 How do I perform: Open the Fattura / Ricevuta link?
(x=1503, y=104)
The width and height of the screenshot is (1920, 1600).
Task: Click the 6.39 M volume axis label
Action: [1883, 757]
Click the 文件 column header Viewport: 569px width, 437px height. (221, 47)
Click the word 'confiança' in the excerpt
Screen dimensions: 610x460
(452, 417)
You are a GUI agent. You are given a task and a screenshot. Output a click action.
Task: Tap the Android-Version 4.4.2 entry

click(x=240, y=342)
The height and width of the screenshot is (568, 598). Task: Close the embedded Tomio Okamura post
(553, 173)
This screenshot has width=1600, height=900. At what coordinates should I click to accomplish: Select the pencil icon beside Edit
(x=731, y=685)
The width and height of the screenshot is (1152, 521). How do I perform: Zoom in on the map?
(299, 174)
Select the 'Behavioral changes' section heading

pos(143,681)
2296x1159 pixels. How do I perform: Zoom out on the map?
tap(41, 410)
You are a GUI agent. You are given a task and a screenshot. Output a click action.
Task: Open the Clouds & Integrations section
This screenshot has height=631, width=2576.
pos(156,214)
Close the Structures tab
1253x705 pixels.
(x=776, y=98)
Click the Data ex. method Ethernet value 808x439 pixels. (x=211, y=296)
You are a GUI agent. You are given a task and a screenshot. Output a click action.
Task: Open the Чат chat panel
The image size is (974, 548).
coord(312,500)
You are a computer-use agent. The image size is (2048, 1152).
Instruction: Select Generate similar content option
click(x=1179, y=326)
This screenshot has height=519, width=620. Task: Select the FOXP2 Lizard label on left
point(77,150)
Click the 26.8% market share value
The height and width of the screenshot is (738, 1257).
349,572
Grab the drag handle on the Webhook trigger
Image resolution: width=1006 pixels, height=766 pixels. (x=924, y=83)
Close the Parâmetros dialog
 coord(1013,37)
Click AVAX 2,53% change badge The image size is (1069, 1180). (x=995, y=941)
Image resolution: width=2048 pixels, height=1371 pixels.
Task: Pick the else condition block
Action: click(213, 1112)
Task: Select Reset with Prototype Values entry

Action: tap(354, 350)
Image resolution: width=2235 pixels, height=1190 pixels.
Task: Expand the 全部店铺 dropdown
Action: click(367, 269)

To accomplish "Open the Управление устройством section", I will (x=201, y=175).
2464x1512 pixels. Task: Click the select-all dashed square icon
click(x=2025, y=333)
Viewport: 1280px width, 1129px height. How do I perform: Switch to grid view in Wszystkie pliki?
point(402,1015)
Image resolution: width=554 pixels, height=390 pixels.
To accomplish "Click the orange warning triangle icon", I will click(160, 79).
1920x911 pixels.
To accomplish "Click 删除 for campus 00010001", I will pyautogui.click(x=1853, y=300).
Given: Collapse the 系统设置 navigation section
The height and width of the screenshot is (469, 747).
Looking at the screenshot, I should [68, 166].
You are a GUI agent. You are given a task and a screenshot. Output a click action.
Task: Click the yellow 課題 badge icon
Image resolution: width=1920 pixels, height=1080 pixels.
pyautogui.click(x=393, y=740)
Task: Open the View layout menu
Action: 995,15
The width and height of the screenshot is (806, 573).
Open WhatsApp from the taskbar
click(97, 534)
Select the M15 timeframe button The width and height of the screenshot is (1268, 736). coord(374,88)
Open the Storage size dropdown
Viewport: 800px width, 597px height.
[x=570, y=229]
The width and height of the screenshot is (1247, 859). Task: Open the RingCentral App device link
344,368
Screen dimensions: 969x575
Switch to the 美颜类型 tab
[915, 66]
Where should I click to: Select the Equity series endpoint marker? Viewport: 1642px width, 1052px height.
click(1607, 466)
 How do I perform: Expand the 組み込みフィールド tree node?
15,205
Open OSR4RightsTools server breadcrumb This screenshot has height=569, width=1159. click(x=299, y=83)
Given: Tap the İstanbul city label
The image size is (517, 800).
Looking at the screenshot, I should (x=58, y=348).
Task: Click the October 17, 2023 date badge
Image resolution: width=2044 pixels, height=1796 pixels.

==============================

● Task to carry out: Extract each line of the records above that contains the word "accomplish", and copy every such line in full.

● Correct answer:
This screenshot has width=1600, height=900. At what coordinates should I click to accomplish: Select the pencil icon beside Edit
To accomplish "Open the Управление устройством section", I will (x=201, y=175).
To accomplish "Click the orange warning triangle icon", I will click(160, 79).
To accomplish "Click 删除 for campus 00010001", I will pyautogui.click(x=1853, y=300).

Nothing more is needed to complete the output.